At present, there are real concerns that the usual way of approving treatments for general use takes far too long, and doesn’t take into account that some patients may be more responsive than others to some types of treatment. There is a process where patients may apply for funding if their doctor thinks they should have the treatment, but far too often these decisions come down to the area a patient lives, and the criteria of ‘exceptionality’ – which basically means patients have to prove they are more worthy than others.

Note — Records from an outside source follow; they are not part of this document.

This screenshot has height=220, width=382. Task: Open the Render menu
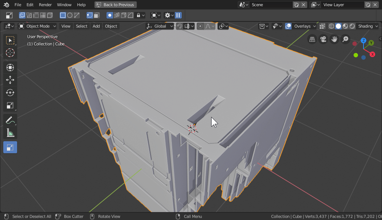45,5
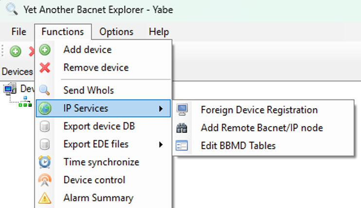
Task: Expand the IP Services submenu arrow
Action: tap(161, 109)
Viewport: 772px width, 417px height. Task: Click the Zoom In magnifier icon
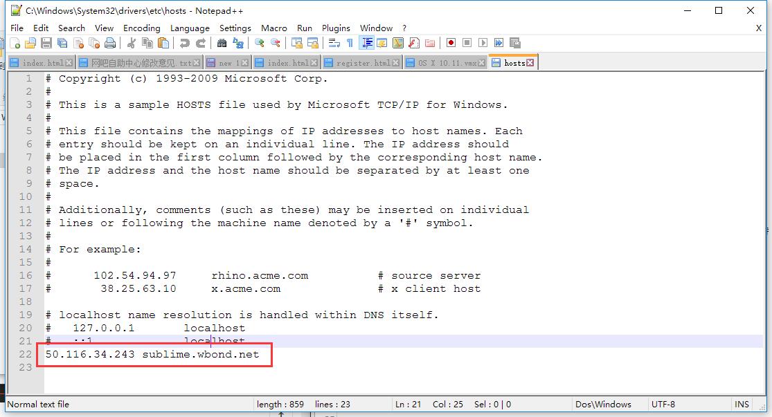click(260, 43)
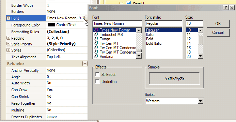Expand the Font property node
Image resolution: width=236 pixels, height=122 pixels.
[x=8, y=18]
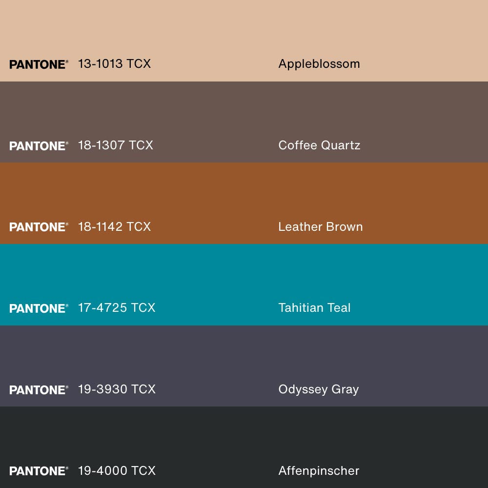This screenshot has height=488, width=488.
Task: Click color code 13-1013 TCX
Action: pyautogui.click(x=114, y=64)
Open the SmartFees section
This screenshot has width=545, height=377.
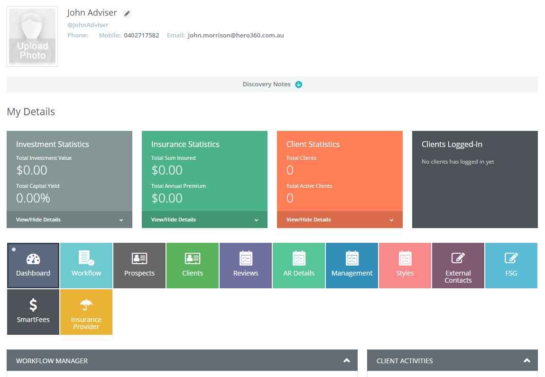pyautogui.click(x=33, y=311)
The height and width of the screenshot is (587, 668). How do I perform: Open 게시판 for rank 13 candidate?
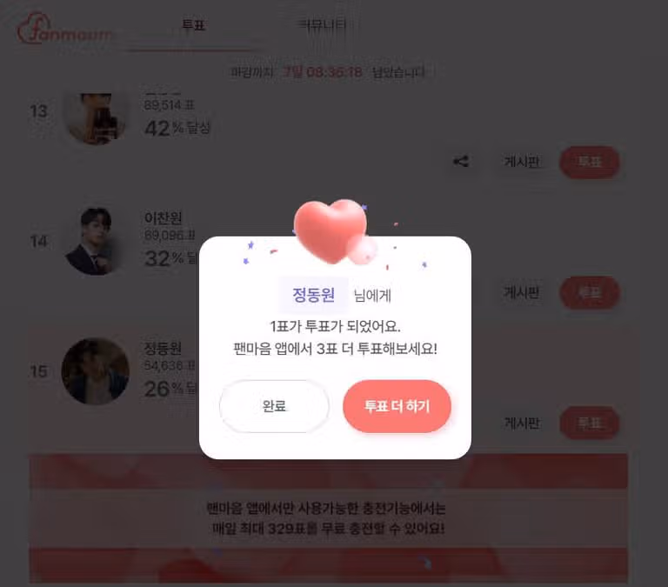click(522, 162)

Plaid plans to establish a national panel to approve/reject requests for treatment not ordinarily available for patients provided by our NHS. Its decisions would apply nationally so that the postcode lottery can be brought to an end. Plaid would also get rid of the criteria that patients demonstrate ‘exceptionality’ in order to be successful, which will lead to more patients benefiting from this. This would obviously lead to an increase in spending on drugs and other treatments. To cover these costs Plaid would fund this by establishing a ring fenced budget funded by the Pharmaceutical Price Regulation Scheme rebate payments that Wales receives every year. In 2015/16 this fund would be £56 million.
National panels would be established for each speciality where these issues tend to arise e.g. a national panel for cancer. When a doctor found they could not access treatment for a patient in the usual manner, they could apply to the National Panel by making an individual patient funding request, getting two other doctors to support the application. The doctor would have to demonstrate that the treatment proposed would be effective in treating the patient or significantly prolonging their life. Doctors would also have to keep a record of the patient’s progress to ensure we weren’t wasting money on treatments that didn’t work.